------ PROVIDED INFORMATION ------

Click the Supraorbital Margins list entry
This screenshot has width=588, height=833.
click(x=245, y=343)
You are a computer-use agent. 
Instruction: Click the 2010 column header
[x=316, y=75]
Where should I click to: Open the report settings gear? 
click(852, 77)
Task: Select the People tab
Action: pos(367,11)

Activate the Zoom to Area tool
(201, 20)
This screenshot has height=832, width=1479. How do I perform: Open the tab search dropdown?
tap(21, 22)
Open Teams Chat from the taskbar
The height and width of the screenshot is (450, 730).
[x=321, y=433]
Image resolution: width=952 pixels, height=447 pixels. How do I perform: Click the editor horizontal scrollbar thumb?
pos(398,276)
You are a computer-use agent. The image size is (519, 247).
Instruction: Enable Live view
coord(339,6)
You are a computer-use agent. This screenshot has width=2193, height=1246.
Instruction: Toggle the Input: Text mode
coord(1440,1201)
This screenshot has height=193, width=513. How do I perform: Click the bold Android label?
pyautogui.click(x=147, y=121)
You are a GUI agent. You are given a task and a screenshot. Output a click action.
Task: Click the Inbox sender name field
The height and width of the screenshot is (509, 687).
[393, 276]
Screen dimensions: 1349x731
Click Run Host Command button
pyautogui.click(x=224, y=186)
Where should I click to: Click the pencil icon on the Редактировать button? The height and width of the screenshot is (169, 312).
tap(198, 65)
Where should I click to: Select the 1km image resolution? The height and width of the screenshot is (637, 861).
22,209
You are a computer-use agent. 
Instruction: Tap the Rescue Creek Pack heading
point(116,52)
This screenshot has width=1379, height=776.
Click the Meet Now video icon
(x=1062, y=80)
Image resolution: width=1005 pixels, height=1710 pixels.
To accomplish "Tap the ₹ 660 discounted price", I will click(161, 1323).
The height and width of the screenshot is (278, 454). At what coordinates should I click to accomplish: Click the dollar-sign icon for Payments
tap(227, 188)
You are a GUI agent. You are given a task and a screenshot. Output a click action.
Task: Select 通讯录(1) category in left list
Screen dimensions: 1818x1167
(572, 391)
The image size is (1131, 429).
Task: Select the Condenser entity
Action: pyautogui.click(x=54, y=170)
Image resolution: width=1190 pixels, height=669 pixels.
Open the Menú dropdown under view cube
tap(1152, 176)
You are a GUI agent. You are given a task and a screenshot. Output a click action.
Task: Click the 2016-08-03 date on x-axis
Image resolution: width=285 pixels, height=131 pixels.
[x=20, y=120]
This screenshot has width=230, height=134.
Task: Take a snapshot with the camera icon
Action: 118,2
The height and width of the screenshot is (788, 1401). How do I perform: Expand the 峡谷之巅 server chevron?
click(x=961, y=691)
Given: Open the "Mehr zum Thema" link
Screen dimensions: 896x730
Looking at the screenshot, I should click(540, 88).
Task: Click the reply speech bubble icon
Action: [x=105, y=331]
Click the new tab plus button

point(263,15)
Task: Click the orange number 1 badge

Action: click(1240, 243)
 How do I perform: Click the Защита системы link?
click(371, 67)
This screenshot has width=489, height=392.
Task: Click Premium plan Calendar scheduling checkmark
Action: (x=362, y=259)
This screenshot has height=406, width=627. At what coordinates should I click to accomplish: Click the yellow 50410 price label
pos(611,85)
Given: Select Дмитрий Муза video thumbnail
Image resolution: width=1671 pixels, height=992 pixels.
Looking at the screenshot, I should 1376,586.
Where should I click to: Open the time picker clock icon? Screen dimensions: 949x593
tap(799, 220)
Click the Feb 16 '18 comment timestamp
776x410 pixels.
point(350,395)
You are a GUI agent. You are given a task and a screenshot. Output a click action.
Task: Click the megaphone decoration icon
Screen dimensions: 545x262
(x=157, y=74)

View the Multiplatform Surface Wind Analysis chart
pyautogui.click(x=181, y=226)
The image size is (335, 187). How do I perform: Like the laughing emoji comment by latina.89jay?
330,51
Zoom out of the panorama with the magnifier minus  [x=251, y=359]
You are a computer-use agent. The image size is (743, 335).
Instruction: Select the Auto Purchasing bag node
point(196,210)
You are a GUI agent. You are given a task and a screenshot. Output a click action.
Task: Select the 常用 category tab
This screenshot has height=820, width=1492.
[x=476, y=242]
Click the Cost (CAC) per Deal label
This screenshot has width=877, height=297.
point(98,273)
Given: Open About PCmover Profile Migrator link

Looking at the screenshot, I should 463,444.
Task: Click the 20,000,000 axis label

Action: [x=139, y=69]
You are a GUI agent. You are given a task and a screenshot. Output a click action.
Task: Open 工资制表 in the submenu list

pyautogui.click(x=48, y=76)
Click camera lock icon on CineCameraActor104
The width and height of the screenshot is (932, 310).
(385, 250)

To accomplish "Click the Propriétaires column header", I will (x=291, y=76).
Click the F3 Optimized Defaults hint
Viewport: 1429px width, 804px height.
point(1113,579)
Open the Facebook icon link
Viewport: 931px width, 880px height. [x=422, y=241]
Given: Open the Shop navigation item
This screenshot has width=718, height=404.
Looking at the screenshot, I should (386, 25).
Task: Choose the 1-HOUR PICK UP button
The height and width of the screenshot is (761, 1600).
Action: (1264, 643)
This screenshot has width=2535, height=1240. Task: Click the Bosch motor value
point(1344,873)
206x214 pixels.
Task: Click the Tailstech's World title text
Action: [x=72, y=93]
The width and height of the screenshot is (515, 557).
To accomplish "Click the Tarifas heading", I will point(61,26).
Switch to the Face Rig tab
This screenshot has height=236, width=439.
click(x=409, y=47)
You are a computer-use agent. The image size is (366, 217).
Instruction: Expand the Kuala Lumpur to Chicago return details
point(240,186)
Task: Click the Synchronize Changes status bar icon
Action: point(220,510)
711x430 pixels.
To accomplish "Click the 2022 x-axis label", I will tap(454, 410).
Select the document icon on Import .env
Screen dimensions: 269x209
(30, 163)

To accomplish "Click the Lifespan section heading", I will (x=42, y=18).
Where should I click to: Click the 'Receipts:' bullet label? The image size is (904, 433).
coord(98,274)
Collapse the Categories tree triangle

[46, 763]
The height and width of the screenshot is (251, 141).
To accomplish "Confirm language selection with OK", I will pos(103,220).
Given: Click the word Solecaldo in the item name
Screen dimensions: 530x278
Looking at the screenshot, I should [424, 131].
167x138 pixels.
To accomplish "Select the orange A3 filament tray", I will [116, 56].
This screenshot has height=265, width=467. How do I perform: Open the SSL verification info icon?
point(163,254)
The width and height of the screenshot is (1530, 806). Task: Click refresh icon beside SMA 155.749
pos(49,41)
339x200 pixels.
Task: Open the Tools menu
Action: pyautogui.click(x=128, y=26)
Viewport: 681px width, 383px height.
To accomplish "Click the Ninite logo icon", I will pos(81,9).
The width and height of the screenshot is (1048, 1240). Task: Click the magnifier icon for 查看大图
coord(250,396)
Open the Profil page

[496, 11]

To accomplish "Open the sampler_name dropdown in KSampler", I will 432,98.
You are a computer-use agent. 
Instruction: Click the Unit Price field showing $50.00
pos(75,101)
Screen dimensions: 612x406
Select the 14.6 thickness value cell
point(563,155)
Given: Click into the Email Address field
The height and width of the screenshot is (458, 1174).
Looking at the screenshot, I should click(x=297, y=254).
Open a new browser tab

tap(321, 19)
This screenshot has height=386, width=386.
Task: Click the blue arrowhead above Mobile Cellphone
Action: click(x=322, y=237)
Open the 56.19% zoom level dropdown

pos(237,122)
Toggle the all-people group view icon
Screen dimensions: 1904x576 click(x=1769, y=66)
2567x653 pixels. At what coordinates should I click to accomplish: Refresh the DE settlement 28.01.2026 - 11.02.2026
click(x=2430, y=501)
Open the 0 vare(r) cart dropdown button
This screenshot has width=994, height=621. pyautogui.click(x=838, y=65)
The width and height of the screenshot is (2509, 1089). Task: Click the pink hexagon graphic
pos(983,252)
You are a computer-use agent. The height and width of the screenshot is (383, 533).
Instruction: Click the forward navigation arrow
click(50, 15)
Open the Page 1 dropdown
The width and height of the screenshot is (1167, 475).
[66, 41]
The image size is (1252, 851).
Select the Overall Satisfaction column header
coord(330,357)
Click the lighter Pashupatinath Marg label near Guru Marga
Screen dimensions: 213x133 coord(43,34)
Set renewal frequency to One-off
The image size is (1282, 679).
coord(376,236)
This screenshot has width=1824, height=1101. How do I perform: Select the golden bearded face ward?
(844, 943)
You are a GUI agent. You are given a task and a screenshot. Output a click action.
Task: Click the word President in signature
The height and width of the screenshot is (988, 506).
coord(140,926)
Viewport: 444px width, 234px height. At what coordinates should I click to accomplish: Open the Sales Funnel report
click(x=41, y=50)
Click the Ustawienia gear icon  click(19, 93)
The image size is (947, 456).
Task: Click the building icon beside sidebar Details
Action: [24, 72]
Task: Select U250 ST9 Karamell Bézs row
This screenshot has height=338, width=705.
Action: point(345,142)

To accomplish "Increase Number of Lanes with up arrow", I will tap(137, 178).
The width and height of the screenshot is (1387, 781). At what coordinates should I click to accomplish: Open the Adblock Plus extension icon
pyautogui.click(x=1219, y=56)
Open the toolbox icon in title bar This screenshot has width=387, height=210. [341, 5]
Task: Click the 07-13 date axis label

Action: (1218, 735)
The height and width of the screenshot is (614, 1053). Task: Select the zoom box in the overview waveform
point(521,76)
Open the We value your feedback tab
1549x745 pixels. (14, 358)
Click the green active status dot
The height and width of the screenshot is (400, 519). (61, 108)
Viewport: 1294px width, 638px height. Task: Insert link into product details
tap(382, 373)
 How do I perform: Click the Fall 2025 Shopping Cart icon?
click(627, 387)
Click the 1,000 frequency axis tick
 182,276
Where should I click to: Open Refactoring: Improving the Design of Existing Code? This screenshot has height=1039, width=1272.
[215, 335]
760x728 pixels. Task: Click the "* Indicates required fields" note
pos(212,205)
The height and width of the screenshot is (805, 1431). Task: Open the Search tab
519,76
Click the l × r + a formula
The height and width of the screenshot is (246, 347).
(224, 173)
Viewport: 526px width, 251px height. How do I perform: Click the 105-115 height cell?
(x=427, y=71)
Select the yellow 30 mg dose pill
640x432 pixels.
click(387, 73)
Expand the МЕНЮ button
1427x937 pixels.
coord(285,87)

------

__WHAT IS EXPECTED__: How many lines of the data above contain the word "Expand"? Reply with the number alone.

__WORKED ANSWER__: 3